Exercises.
1. Write out the dating-and-marriage passage word for word, from "3) Have you" to "ready for marriage.", both ends included.
2. Resume the piece on dating before marriage, starting right after its final sentence.

Text section.

○ ○ ○ ○

In The Meaning of Marriage, Tim Keller from Redeemer Church in New York City speaks of today’s “dating” as basically nothing but a round of entertainment venues and sexual encounters. Keller advises that modern dating and hook-ups get sexual quickly, creating a romantic obsession immediately. This doesn’t allow for friendship development and a comprehensive attraction for a person’s character, future, and mission in life.
In an evolving relationship, Keller has three questions to judge whether you’ve moved past the infatuation stage:
1) Have you been through and solved a few sharp conflicts?
2) Have you been through a cycle of repenting and forgiving?
3) Have you shown each other that you can make changes out of love for the other?
Two kinds of couples answer no. The first kind never has any conflicts; they may not be past infatuation. The second kind has a stormy relationship with the same repeating unresolved fights. Neither of these couples is ready for marriage.
Other authors list “ 12 dating conversations” that are important to have before you give your heart away in a relationship:
1. Sex- attitudes and past relationships
2. Money- are your spending and saving habits similar, what are your current finances, and how will monies be combined?
3. Children- do you care for minor children? What is the relationship with adult children?
4. Parents- do you care for elderly parents? What is the relationship?
5. Ex-spouses- how are relationships with ex-spouses?
6. Faith- How do you exhibit your faith and spiritual gifts?
7. Purpose- What do you see as the purpose for your union in restoring God’s kingdom? Do you have a shared ministry?
8. Ministry Compatibility- Is one person called to Africa to be a missionary and another called to take care of an elderly parent in the United States?

○ ○ ○ ○

Data excerpt.

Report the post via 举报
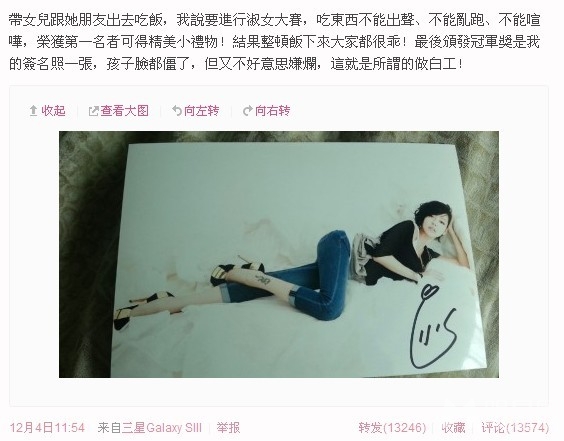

○ ○ ○ ○

Answers per task.
1.
3) Have you shown each other that you can make changes out of love for the other?
Two kinds of couples answer no. The first kind never has any conflicts; they may not be past infatuation. The second kind has a stormy relationship with the same repeating unresolved fights. Neither of these couples is ready for marriage.

2.
9. Stress Response- When faced with a cancer diagnosis of loss of a child, where do you run?
10. Pilgrimage- In breaking through the circle of holiness, where is your emphasis right now? Fighting for justice and oppression, creating beauty, or confronting your sins?
11. Sin- Name your sin; your greatest temptation. Is the other person willing to help you overcome this temptation over your lifetime or will there be a lifetime of judgment?
12. Caring- Are you willing to care more about the person’s faith in God than about the relationship?
These are tough conversations to have. We all want the kind of love that lasts a lifetime.
It begins with honest communication.
Blessings, my friend,
Two wonderful readers have suggested additions to today's post:
1. These are conversations that you should have with God before you start a dating relationship.
2. Even if you are married, it is good to run down this checklist regularly. As we age and grow through the seasons of life, God may call us to different views and ministries and it is important to stay on the same page as your spouse.
Thanks to my great readers for adding to this important dialogue!